= Check your understanding =
[1] In the ultrasound forum post, rename "husband" to "partner" and give the passage again, starting at "My husband still" and ending at "how you planned.".
[2] Answer these questions about the ultrasound forum post:
(a) Which week's appointment was it?
(b) What was the baker going to do with the cake?
(c) According to the reply, what would thousands of couples give anything to have?
[3] Can you proceed with the ultrasound forum post from the point where it stops?

= Source text =
########################################

Today was my 19 week appt.. When I went into the room with the ultrasound tech I told her immediately we didn't want to know, I told her we were going to do a huge gender reveal party and gave her a slip of paper to circle boy or girl on it and then to put it into the envelope so I could give it to the baker and he was going to make the cake blue or pink inside and it be a huge suprise, she thought it was very cool, I asked her to please tell me when to close my eyes or look away when it was time to look for the gender, She said ok no problem... About 5 minutes into the ultrasound she goes "Its a boy!!!".. I looked at her in horror, she then panicked and said OMG I'm SO SORRY, In all my years I've NEVER done that. I started bawling my eyes out, I am so sad I feel like I just got the greatest surprise ripped away from me. She started crying freaking out that she was going to get in trouble from the doctors in the office.. I felt bad for her because I don't know if she could lose her job or get in big trouble but at the same time NOTHING is going to bring back the excitement my husband and I were going to have together with our friends and family.
My husband still doesn't want to know, I feel like I'm carrying such a weight an am so depressed. I'm not normally a surprise person but have been waiting literally since I found out I was pregnant to do this and now i'm devastated
Has anybody else gone through this, any comforting words to help me would be greatly appreciated
Re: Told the ultrasound tech we didn't want to know the gender but she accidentally told us... :(
Sorry to offend your delicate snowflake sensibilities. You don't get to request only "comforting" replies on a message board, so you might as well know that some people's response to your post will be a giant eye roll. There are thousands of couples out there who would give anything to have a healthy baby. Perhaps think about them and how lucky you are when you're moaning about the fact that your party won't go exactly how you planned.

########################################

= Exercise data =
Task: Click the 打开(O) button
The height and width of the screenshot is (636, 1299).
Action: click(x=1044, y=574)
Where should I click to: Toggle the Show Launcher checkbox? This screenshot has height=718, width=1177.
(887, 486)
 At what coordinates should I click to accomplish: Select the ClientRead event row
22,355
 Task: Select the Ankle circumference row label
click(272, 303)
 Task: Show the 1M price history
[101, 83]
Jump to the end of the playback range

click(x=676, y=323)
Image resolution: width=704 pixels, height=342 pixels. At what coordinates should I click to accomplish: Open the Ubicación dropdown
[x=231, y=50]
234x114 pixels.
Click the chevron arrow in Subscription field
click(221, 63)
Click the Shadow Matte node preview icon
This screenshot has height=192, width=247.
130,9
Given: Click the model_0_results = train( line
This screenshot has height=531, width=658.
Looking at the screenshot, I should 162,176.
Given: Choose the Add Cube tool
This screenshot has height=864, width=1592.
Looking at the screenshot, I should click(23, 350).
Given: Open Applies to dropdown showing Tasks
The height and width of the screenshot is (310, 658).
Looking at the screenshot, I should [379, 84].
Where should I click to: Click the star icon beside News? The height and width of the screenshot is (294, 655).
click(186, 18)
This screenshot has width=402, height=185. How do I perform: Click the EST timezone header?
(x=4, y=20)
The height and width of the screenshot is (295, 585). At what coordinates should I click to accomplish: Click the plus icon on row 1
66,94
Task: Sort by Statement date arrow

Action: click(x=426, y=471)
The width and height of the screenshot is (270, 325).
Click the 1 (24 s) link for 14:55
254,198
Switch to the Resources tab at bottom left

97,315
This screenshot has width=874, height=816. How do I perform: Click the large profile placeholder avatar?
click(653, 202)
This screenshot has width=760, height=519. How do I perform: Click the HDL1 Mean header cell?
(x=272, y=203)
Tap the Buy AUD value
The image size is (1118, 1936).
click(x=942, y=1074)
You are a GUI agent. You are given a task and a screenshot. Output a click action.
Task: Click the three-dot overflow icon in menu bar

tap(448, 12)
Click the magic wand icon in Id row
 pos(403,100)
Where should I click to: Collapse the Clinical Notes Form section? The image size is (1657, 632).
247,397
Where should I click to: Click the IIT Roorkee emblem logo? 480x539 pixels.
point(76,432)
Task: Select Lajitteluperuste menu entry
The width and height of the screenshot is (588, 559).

########################################

= Answers to each task =
[1]
My partner still doesn't want to know, I feel like I'm carrying such a weight an am so depressed. I'm not normally a surprise person but have been waiting literally since I found out I was pregnant to do this and now i'm devastated
Has anybody else gone through this, any comforting words to help me would be greatly appreciated
Re: Told the ultrasound tech we didn't want to know the gender but she accidentally told us... :(
Sorry to offend your delicate snowflake sensibilities. You don't get to request only "comforting" replies on a message board, so you might as well know that some people's response to your post will be a giant eye roll. There are thousands of couples out there who would give anything to have a healthy baby. Perhaps think about them and how lucky you are when you're moaning about the fact that your party won't go exactly how you planned.

[2]
(a) The 19-week appointment.
(b) Make it blue or pink inside.
(c) A healthy baby.

[3]
Well I have never been on a message board, I just assumed it would be filled with mature women (wrong I guess) who all share a bond of motherhood. Thanks for your input, I guess I just learned less 101 of message board rude people.
Sorry about your party, but Jemho isn't the only one majorly eye rolling your 'problems'.
I'm siding with JemHolo. You are acting like a toddler who was told no candy before dinner. So you found out several days/weeks early. It's a party. Parties never go as planned, and it's time as a mother you realized that. Crap happens. It's ok to be sad, but devastated because she slipped up? You make it out like you have never spilled a secret or said something you shouldn't have.
Formerly known as Kate08young
August '18 Siggy April Showers:
Married: 7/22/14
Baby L: 8/4/2015 August 2015 Moms
Baby E: 11/18/2016 December 2016 Moms
TTC #3 08/2017 BFP 11/27/2017.
Twin B lost 11/22/2017, Twin A doing well.
Lots of people on these boards and on this earth have real problems and need real words of comfort. As far as I can tell, your biggest problem is ENT (extreme narcissistic tendencies).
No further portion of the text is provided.